Legal cases involving illicit sex and the chastity of seemingly
virtuous women were clearly fraught with ambiguity in late imperial
China, yet this ambiguity is nowhere to be found in Ling Mengchu’s
erotic stories. He positions the reader as the ultimate moral judge
who sees and hears all, and resolves his stories in such a way that
“true justice” (as informed by Confucian ideals) is always served,
whether by the magistrate or by fate itself. In Ling’s stories, in
stark contrast with the uncertainties of reality, the reader knows
precisely when a woman transgresses the bounds of respectable virtue,
no matter how chaste she may appear. For example, in “Fatal
Seduction,” Lady Di is introduced as the epitome of virtue, “a woman
of demure disposition, decorous, and lax neither with speech nor
smile” (Hu, 87). She also demonstrates the appropriate outward
displays of modesty that are expected of chaste women; Ling explicitly
states, “Lady Di was a decent woman. The nun’s suggestion that she
meet a male stranger in the convent brought a blush to her entire
face” (Hu, 92). However, despite a lifetime of virtue, her
respectability is undone by one illicit encounter with a man, Teng. By
modern-day accounts, what occurs between them would be described as
rape. Lady Di initially attempts to scream in protest, but knows that
no one will aid her. Soon after Teng’s initial sexual advances, “Lady
Di had become inflamed and was no longer able to control her raging
passions. She writhed about for only a short while before yielding to
him, letting him make free with her” (Hu, 94). In the context of the
late imperial penal code, Lady Di’s ultimate submission means that
Teng’s assault was not rape at any point. Indeed, Ling suggests that
underneath her façade of moral protest, she enjoyed the assault from
the very beginning, since Teng’s initial advances “filled Lady Di with
both joy and alarm” (Hu, 94). The moral message imparted by the story
is another example of the idea that no matter how virtuous a woman
seems, she loses her chastity forever once she willingly engages in
sex with a man other than her husband. The loss of her chastity is
reflected in her dropping all of her displays of outward propriety.

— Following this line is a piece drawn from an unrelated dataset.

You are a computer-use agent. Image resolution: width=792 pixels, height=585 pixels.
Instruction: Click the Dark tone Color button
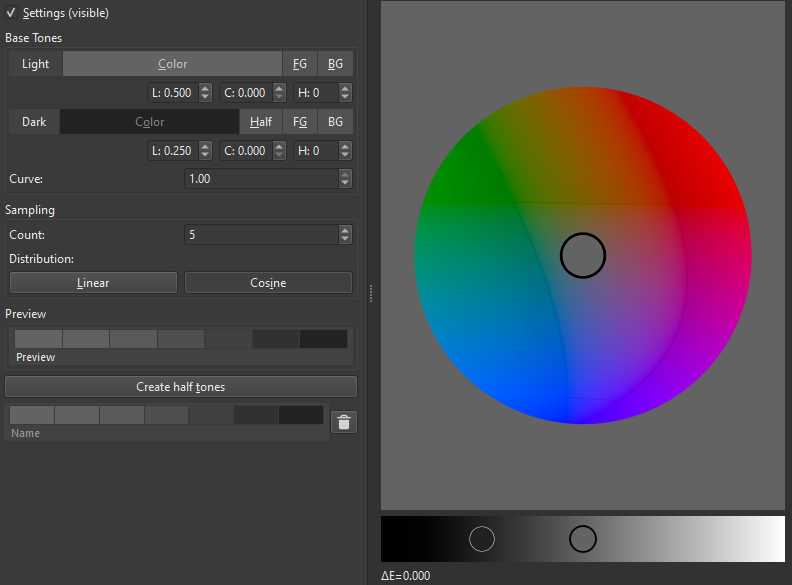[x=149, y=122]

She allows Teng into her bedchamber every night while her husband is
away, and indulges in her illicit affair for months until her husband
catches wind of her infidelity (caused by her implied indiscretion)
and takes precautions to protect her. The story ends with Lady Di’s
death. Though such a story might be interpreted contemporarily as a
sad tale of ill-fated love between Lady Di and Teng, Ling casts blame
on Lady Di herself for her demise: “Lady Di, always before that a
virtuous woman, fell into illicit ways and expired. Of course, her
loss of moral rectitude and her submission to lust must, too, be
ascribed to her own fickle nature” (Hu, 95). Though Lady Di does not
die as a direct result of her infidelity, Ling implies that had she
stuck to a virtuous path of wifely devotion, she would have avoided
much unhappiness and her own death. This story demonstrates with
little ambiguity that Lady Di has lost her virtue; as a result, a
karmic outcome justly punishes her for straying from the Confucian
path of loyalty to one’s husband. The story also suggests that
chastity must be carefully guarded (regardless of how virtuous a woman
might first appear) because once immoral passions are released, there
is no chance to regain the virtue that is lost. Had Lady Di’s husband
taken earlier precautions to guard her carefully, she would not have
died, and he would not have been cuckolded. “One Woman and Two Monks”
is another cautionary tale appealing to the Confucian philosophy
towards women, which defined their “social identity…by [their]
relationship with husband or father” (Sommer, 69). The shrewish female
protagonist, Du, has a marital dispute with her husband, and returns
briefly to her parents’ household. On her way back to her husband’s
home, she is caught in a storm and takes refuge in a monastery, where
she more or less willingly engages in a variety of sexual experiences
with two monks. This story depicts a woman’s literal straying from the
path of Confucian righteousness. A chaste woman should follow a
straight and narrow path from her father’s home to her husband’s (the
former defines her premarital social status, the latter her married
social status). Instead, Du’s literal detour to the monastery is
symbolic of her moral deviance, for which she is ultimately punished
by a violent death at the hands of the older monk. In both “Fatal
Seduction” and “One Woman and Two Monks,” Ling imbues his narrative
with a moral critique of the female protagonists, demonstrating to
readers that neither Lady Di nor Du are truly virtuous women, and that
both are inevitably punished – not by a magistrate, but by fate – for
their immorality. Ling’s depictions of the straightforward meting out
of justice serve not only to convey a clear moral message, but also
perhaps to suggest that the mandates of the penal code were meant to
be. As a government official himself, Ling presumably strove to
inspire faith in the righteousness of the penal code.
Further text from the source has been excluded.